Food Summit Ends With Mixed Reviews:
Attendees Complain of Focus on Biotech Products instead of Water
By THE ASSOCIATED PRESS 6/13/2002


ROME (AP) -- The U.N. Food Summit ended Thursday with organizers defending the event's relevance while advocacy groups said it failed to make headway in the fight against hunger.

Jacques Diouf, director-general of the U.N. Food and Agriculture Organization, said the summit had achieved concrete goals in accelerating efforts to feed the world's hungry and had attracted a record number of participants.

He ticked off figures of those who did attend: 6,613 participants, 74 heads of state or government, 181 countries represented, 1,000 organizations. U.N. officials had refused to give out the figures all week, amid criticism that Western leaders had snubbed the event.

Diouf acknowledged in an interview that the absence of all but two leaders of the industrialized world ``sends the wrong signal. Because again, human relations is not only about numbers and figures. It is about psychology.''

Nevertheless, he defended the summit's outcome at a press conference, saying: ``We unanimously adopted a declaration with participation of all world countries who agreed about what has to be done. So how can it be said that this summit served no purpose?''

He was responding to comments by the head of Britain's development department, Clare Short, that she wasn't even sending a minister because she didn't think the summit would accomplish anything.

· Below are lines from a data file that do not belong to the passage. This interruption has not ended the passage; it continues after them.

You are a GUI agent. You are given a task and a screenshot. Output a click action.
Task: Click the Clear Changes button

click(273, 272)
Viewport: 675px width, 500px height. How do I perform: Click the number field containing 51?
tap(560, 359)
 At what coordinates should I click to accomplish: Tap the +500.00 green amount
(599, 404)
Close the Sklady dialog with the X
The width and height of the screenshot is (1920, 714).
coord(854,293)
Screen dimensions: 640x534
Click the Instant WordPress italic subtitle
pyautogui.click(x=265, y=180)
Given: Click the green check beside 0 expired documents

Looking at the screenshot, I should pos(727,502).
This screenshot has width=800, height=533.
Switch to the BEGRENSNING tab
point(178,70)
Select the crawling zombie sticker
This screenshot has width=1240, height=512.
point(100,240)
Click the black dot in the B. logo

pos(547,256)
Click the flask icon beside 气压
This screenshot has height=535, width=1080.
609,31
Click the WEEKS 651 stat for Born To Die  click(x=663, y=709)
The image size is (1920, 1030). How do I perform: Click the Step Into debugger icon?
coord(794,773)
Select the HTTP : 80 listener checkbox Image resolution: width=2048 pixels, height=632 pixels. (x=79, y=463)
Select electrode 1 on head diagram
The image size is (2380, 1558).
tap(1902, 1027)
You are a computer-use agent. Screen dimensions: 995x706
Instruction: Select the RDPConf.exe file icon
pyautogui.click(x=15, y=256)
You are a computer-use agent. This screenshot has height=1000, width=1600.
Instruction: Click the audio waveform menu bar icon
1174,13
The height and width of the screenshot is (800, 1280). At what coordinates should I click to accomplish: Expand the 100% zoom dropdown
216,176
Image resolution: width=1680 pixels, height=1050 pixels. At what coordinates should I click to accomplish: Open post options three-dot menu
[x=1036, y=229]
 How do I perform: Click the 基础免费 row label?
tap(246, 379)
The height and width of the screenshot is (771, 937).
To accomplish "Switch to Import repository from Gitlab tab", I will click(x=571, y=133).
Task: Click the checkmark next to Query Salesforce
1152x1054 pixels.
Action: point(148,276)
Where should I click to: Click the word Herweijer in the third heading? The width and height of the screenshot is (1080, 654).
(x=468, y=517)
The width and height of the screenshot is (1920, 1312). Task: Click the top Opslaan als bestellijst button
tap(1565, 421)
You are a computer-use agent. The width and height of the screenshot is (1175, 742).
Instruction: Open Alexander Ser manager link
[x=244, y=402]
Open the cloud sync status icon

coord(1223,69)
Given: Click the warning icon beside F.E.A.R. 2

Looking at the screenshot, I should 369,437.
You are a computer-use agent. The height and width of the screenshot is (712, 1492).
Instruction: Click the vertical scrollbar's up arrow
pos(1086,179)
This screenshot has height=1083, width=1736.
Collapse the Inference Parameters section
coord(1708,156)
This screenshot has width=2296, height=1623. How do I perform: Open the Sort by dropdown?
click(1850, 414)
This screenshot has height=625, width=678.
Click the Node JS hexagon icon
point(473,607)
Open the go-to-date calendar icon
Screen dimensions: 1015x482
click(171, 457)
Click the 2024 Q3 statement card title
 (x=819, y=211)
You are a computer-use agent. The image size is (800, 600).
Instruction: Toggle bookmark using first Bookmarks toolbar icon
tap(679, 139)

Advocates of the poor, environmental and farmers' groups also called the summit useless, saying the outcome favored the interests of U.S. biotech corporations, and not the world's hungry.

Delegates pledged to accelerate efforts to bring the number of people without enough to eat from 800 million to 400 million by 2015.

That goal was set in 1996, and while there have been some gains, the total number of hungry people remains the same because of the growth of the world's population.

Delegates promised to step up efforts to meet the 1996 goal and went a small step further, calling for the creation of a voluntary set of guidelines that recognizes the right to food for the world's 6 billion people.

Non-governmental organizations attending a parallel food conference said the outcome wasn't enough. In a statement, they rejected a final document that ``compounds the error of 'more of the same failed same medicine' with destructive prescriptions that will make the situation even worse.''

They singled out a call for advancement in biotech research, which many said erodes biological diversity in favor of high-yield varieties of seeds being pushed by U.S. biotech corporations.

Diouf himself said he thought biotech's role in ending world hunger was ``marginal'' and that the more important issue was getting enough water to the world's farmers.